La nature faisant bien les choses, notre planète a été dotée d’un cycle du carbone particulièrement bien huilé. Ce cycle n’a rien d’anecdotique puisqu’il permet une forme de « recyclage » chimique de cet élément ô combien décrié depuis l’émergence du débat autour du changement climatique. Pourtant, le carbone est un élément essentiel à toute forme de vie, car il se trouve à la base de nombreuses molécules complexes telles que les protéines, les lipides, ou encore les glucides.
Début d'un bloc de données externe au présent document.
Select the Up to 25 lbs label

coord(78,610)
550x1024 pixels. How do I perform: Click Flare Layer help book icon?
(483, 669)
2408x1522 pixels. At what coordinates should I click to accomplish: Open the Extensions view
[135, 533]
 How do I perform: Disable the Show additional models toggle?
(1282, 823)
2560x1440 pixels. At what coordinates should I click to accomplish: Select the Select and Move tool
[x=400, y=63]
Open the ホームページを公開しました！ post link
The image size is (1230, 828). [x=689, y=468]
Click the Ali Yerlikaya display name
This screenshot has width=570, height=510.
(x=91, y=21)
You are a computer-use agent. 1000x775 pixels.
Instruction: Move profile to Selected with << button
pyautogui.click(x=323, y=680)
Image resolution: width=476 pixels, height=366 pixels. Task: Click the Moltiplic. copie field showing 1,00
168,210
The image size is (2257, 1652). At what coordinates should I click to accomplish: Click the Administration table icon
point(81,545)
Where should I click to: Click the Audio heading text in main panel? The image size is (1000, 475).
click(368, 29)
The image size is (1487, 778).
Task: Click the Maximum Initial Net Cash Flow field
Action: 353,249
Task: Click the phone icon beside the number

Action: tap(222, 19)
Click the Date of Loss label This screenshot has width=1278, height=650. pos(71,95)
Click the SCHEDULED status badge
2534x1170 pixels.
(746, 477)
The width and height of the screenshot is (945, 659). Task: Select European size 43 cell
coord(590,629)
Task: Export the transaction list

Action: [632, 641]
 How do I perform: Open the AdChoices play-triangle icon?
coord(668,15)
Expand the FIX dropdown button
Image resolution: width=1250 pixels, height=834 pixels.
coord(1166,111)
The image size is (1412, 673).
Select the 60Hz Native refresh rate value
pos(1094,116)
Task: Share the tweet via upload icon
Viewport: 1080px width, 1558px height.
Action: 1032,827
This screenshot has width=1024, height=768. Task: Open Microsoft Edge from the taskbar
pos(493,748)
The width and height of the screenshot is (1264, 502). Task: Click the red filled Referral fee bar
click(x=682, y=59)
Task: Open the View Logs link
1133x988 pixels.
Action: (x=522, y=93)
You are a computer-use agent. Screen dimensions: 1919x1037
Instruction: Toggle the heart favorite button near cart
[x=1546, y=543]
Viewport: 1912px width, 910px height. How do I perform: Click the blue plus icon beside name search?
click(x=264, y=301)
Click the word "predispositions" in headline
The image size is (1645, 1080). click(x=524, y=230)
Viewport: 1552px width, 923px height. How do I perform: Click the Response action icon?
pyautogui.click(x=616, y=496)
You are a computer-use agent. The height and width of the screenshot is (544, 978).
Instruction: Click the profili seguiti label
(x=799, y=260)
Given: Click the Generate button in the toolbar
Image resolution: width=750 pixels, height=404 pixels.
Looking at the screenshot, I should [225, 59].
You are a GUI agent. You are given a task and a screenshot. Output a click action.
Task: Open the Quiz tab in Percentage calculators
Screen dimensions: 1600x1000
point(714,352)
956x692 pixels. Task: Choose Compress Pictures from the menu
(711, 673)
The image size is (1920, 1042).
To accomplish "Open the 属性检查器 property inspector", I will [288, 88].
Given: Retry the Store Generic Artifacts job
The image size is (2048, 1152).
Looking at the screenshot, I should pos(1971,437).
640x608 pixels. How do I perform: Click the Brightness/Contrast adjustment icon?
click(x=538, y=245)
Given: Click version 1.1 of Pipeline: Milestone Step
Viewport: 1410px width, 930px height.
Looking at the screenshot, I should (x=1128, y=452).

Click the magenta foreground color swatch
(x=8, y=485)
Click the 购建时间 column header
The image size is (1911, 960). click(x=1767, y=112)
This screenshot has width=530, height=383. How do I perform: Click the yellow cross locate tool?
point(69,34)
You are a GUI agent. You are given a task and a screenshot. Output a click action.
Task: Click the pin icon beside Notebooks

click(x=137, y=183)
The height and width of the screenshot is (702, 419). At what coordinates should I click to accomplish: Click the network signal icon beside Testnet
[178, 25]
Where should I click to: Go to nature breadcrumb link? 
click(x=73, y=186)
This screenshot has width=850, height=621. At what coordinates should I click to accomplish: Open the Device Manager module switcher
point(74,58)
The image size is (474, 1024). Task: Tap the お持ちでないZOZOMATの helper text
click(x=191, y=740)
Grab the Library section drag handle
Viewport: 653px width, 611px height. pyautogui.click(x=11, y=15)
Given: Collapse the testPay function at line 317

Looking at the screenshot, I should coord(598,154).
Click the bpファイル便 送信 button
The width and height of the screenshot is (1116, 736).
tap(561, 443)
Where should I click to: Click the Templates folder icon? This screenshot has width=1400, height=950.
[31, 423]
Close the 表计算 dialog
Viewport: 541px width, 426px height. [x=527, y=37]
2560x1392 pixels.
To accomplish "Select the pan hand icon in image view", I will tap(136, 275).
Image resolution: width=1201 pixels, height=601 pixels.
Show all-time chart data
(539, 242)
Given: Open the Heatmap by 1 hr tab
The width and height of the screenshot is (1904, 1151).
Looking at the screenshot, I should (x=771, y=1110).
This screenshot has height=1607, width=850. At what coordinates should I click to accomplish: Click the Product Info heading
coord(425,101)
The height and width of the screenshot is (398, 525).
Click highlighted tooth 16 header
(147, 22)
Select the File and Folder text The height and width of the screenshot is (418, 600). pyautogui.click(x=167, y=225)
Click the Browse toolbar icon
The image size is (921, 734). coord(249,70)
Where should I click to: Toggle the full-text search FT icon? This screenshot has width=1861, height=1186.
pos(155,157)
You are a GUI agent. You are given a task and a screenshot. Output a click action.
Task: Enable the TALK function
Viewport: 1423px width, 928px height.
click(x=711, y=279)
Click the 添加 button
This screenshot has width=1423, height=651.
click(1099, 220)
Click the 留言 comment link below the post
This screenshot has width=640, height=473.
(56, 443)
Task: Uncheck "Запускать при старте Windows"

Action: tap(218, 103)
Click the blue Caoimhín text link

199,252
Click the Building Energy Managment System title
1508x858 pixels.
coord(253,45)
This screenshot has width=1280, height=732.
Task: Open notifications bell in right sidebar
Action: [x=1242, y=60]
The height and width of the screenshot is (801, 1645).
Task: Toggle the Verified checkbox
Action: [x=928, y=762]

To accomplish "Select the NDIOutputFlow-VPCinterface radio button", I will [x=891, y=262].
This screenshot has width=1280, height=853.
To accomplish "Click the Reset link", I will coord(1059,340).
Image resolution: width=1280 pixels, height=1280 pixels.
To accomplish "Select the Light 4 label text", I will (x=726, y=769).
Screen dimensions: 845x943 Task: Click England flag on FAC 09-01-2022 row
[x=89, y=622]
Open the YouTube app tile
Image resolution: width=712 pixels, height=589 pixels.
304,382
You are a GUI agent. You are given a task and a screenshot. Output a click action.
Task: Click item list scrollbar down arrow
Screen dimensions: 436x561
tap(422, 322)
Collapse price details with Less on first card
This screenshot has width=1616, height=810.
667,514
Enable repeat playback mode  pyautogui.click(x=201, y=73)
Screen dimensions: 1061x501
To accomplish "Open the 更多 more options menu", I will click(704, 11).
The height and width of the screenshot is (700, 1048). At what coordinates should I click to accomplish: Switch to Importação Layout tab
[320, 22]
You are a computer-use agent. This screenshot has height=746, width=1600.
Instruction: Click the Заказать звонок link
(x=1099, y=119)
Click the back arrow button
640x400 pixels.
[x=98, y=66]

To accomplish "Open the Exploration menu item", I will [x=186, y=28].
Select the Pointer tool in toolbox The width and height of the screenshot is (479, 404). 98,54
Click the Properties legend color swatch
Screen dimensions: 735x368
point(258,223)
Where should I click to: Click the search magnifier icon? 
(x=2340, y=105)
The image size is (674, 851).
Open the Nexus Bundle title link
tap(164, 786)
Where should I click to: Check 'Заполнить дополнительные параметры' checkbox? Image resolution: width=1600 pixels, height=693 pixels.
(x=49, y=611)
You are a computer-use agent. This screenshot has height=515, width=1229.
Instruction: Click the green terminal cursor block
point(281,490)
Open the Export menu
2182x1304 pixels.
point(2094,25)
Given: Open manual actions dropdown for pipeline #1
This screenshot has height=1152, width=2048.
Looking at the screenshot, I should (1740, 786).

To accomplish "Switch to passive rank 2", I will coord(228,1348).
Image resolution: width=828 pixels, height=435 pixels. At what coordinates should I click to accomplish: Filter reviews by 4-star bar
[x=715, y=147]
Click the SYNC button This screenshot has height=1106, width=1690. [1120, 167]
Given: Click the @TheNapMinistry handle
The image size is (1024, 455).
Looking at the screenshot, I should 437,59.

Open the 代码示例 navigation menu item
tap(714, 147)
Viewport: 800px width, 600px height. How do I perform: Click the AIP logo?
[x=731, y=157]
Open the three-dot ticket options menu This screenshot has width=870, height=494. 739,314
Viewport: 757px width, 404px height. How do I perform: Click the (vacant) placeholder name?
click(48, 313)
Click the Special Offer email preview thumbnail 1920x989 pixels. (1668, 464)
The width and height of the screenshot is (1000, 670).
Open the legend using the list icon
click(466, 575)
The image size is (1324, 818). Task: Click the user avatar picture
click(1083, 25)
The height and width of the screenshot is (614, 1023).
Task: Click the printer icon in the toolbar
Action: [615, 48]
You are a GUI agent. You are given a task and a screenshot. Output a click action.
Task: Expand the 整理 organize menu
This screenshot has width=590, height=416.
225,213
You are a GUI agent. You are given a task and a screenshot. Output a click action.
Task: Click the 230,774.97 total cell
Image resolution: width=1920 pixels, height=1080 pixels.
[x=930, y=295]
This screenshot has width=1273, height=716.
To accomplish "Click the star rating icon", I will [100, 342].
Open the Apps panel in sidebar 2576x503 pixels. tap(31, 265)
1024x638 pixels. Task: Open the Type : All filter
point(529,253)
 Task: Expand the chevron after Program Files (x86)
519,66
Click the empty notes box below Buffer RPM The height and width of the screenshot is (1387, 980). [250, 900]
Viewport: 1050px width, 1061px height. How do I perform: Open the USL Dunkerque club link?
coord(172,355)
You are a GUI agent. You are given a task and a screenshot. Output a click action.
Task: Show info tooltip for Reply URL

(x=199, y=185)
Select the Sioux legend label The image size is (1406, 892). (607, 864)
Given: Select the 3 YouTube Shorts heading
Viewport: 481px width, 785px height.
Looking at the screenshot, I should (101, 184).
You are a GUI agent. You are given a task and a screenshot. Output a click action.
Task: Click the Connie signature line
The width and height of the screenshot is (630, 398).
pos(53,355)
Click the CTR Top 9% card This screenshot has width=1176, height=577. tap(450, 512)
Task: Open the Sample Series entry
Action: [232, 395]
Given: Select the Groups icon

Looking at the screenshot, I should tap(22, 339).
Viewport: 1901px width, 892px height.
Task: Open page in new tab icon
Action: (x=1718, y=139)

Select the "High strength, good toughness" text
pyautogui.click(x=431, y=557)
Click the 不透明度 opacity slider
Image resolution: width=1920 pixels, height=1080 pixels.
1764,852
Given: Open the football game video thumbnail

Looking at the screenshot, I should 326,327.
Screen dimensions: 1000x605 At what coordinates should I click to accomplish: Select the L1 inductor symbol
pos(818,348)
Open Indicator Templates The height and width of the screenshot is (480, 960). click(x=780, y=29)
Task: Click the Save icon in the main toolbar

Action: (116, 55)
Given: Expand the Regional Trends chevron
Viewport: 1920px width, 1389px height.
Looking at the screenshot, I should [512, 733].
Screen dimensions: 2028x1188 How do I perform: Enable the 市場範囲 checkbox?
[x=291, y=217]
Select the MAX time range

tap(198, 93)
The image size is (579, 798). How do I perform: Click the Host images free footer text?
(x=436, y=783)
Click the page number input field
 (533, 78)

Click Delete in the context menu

Autant d’éléments impliqués dans l’élaboration des tissus des organismes vivants — dont nous faisons partie.
Cycle du carbone : qu'est-ce qui le perturbe
EcoTree, 2023
Même si le carbone n’est pas l’élément chimique le plus présent sur Terre, il est probablement le plus central dans le fonctionnement et l’évolution du système Terre...
Le carbone n'est pas présent sur Terre depuis des milliers d'années, mais depuis des milliards d'années. À l'échelle cosmique, il a été forgé au cœur d'étoiles massives bien avant que notre planète n'existe, lors de processus de fusion nucléaire. Il est présent sur Terre depuis sa formation, il y a 4,5 milliards d'années — il n'y a pas été créé, il y était déjà, piégé dans les roches et les gaz primitifs.
Mais qu'est-ce que le carbone, concrètement ? C'est un atome — l'une des briques de base de la matière — doté d'une propriété exceptionnelle : il possède 4 points d'accroche (appelés liaisons) qui lui permettent de se connecter à presque tous les autres éléments chimiques et de former des molécules d'une complexité remarquable. Le sucre que vous mangez, le bois d'un arbre, le pétrole, votre ADN : tout cela est construit autour du carbone.
Même s'il n'est pas l'élément le plus abondant sur Terre, il est sans doute le plus central : sans lui, il n'y aurait ni plantes, ni animaux, ni êtres humains. C'est la structure invisible qui soutient tout ce qui vit.
Dans notre atmosphère, il se trouve principalement sous forme de dioxyde de carbone (CO₂), mais aussi de méthane (CH₄). Le CO₂ représente à lui seul 99 % du carbone atmosphérique — et joue un rôle clé dans la régulation de la température de notre planète (source : Institut Pierre Simon Laplace).


Imaginez la Terre comme un immense système de réservoirs communiquant entre eux pour faire circuler le carbone, cet ingrédient essentiel à la vie.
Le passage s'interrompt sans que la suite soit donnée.